**Given data**
──────────────────────────────
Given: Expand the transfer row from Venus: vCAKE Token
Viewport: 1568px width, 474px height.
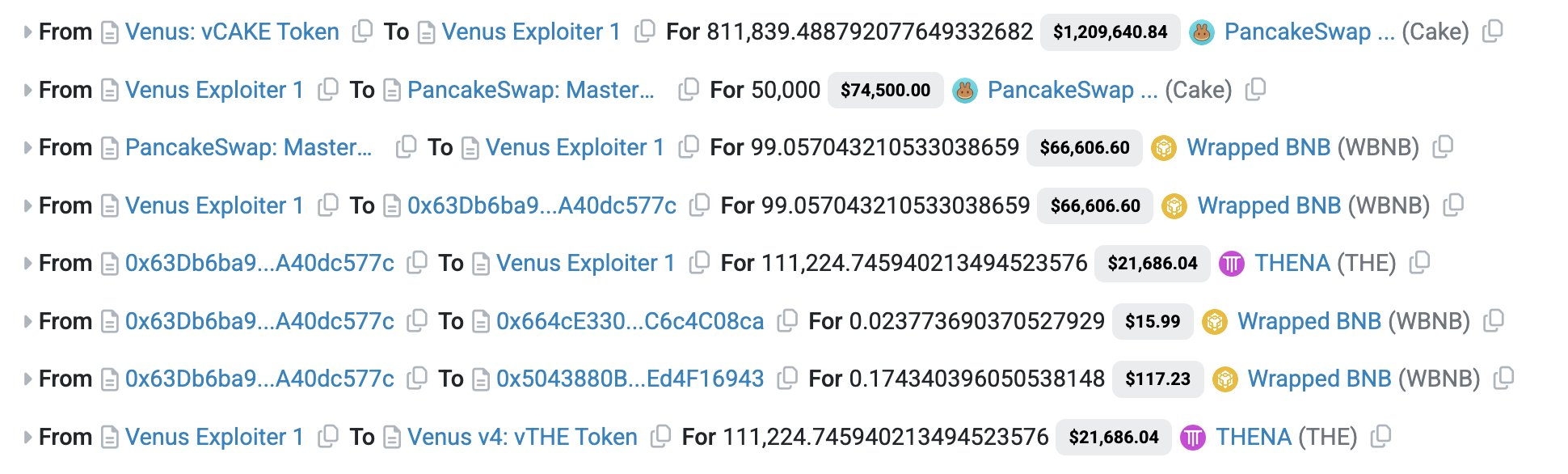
──────────────────────────────
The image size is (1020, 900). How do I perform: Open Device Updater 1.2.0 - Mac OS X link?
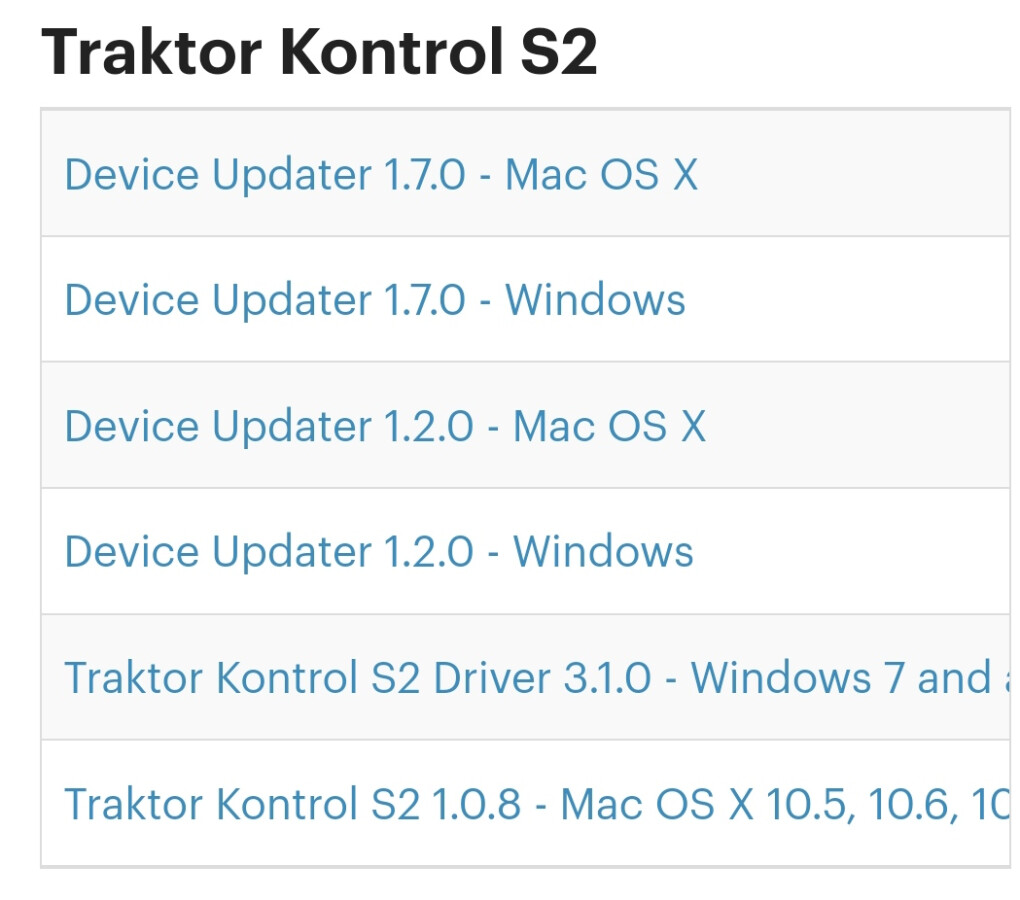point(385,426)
──────────────────────────────
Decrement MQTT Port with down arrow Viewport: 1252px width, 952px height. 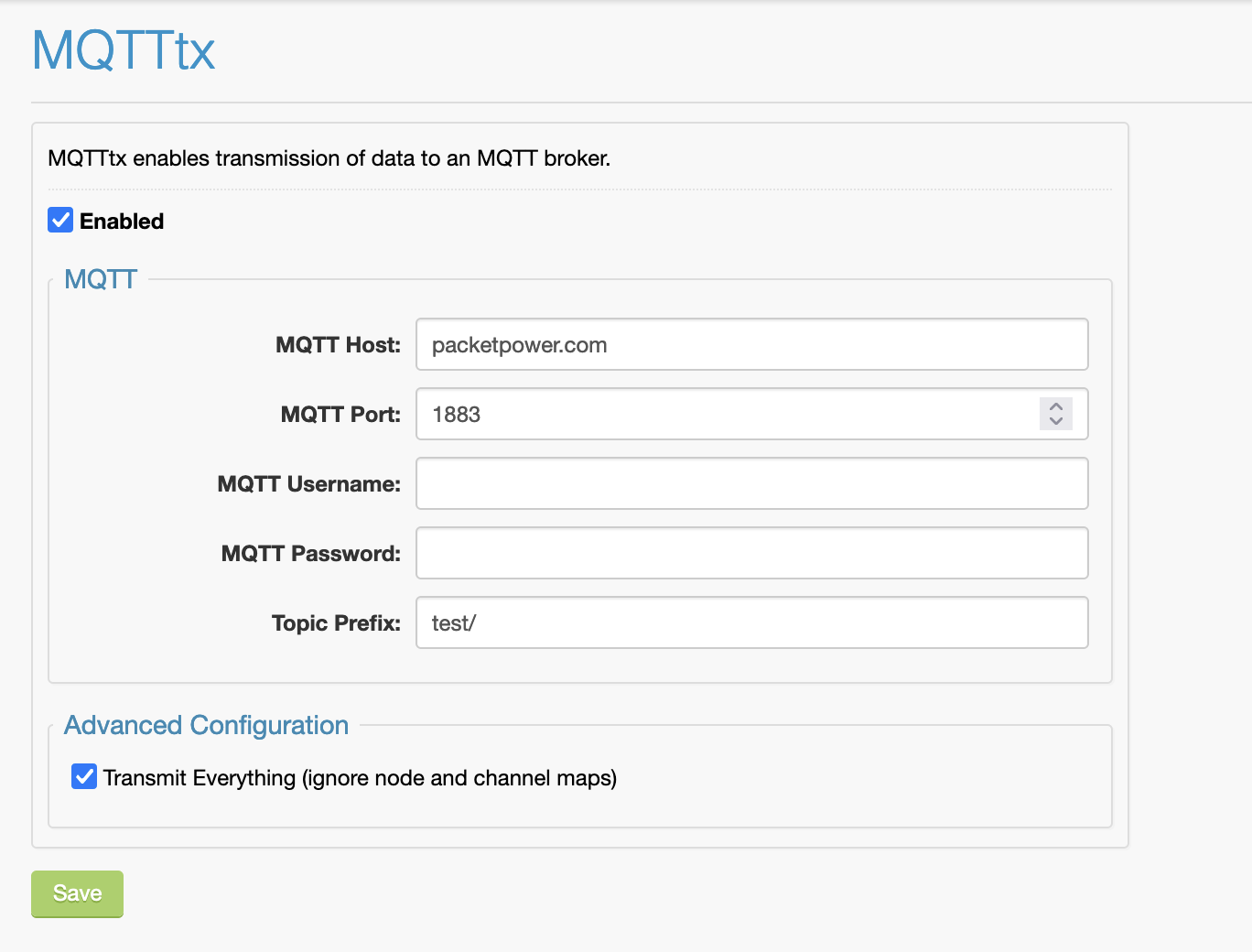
──────────────────────────────
**Work required**
What you return must be an exact retyping of the lines above starting at the line with "Given: Expand the" and ending at the line with "Viewport: 1568px width, 474px height.", and nothing besides.

**Reply**
Given: Expand the transfer row from Venus: vCAKE Token
Viewport: 1568px width, 474px height.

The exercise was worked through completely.